Concerning other image-enhanced endoscopies in the diagnosis of EGC, blue light imaging (BLI) made from the combination of a 410 nm wave length strong laser light and a 450 nm wavelength weak laser light, was reported to have a higher real-time EGC detection rate than WL especially in Hp negative EGC after eradication10. Linked color imaging (LCI) is a similar image enhanced technology to TXI that provides enhanced color differences in mucosal color, allowing better lesion recognition with sufficient brightness. A cross-sectional study reported that visibility score of EGC from expert endoscopists was significantly higher in LCI than in WLI, while the study did not evaluate about EGC detection9. Another randomized controlled trial demonstrated that LCI is more effective than WLI for detecting neoplastic lesions in the pharynx, esophagus, and stomach, however, in subgroup, the result did not achieve significant difference in the gastric neoplastic lesion detection rates probably due to insufficient sample size17. Other randomized controlled trial evaluated the EGC detection rate between WL and new-generation NBI, but new-generation NBI did not improve EGC detection compared to WL18. Therefore, utility of image-enhanced endoscopy for detection of EGC in the screening endoscopy remains unclear.

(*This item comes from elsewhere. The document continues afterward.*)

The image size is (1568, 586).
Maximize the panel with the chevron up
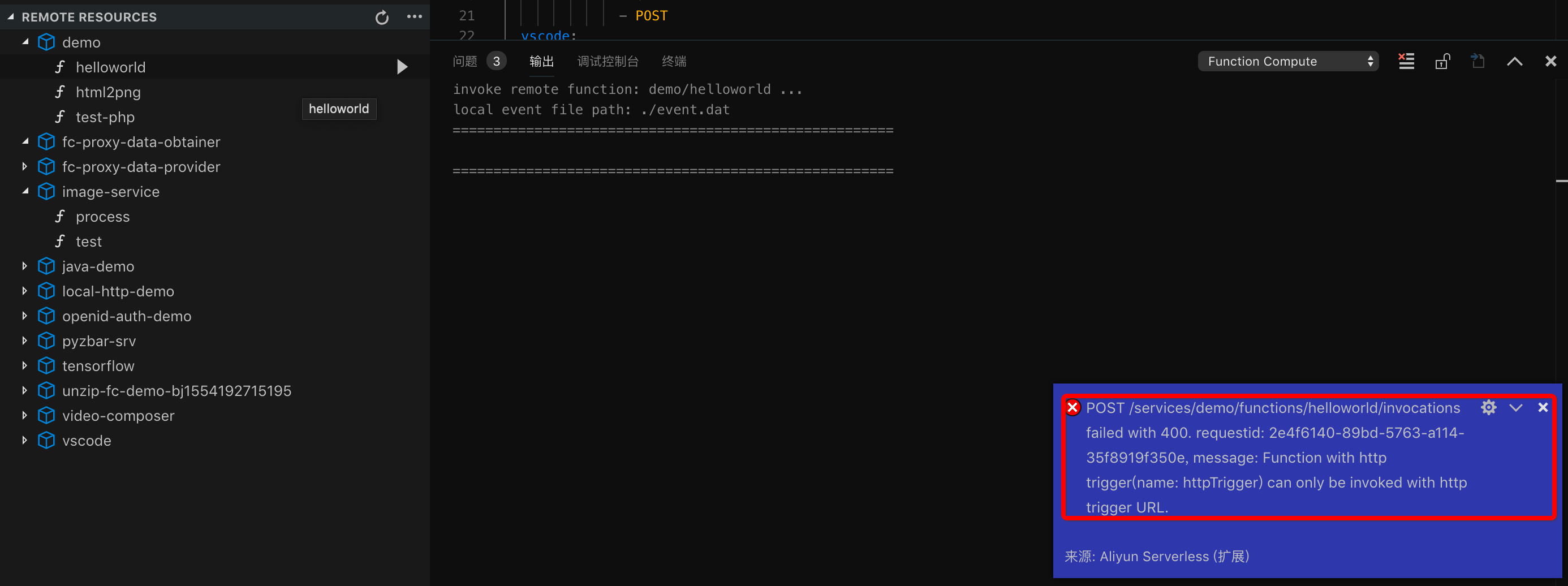[x=1515, y=61]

Our result suggests that TXI1 better enhances EGC lesions and effective for EGC detection after Hp eradication especially in trainee endoscopists. This is the first evidence that TXI is useful in the diagnosis of EGC after Hp eradication. However, this study was image-based analysis that was not performed in real clinical setting. Assessment of visibility score and color difference as performed by retrospective manner, which may lead to subjective bias. We used randomly allocated images for evaluation of EGC detection in trainee endoscopists but selection bias, such as carryover effects could not be completely avoided. At this preliminary stage, our study mainly focused on the evaluation of visibility of EGC lesions after Hp eradication, which did not include non-cancerous lesions. We could not evaluate sensitivity, specificity, positive and negative predictive values. Furthermore, to assess the inter-observer agreement more accurately, further case accumulation including diagnostic difficult lesions using the TXI1 will be needed. TXI1 might be helpful in diagnosis of EGC after Hp eradication but it demands further investigation. Large well-designed clinical trials are therefore warranted to investigate the performance of TXI during real-time EGC screening.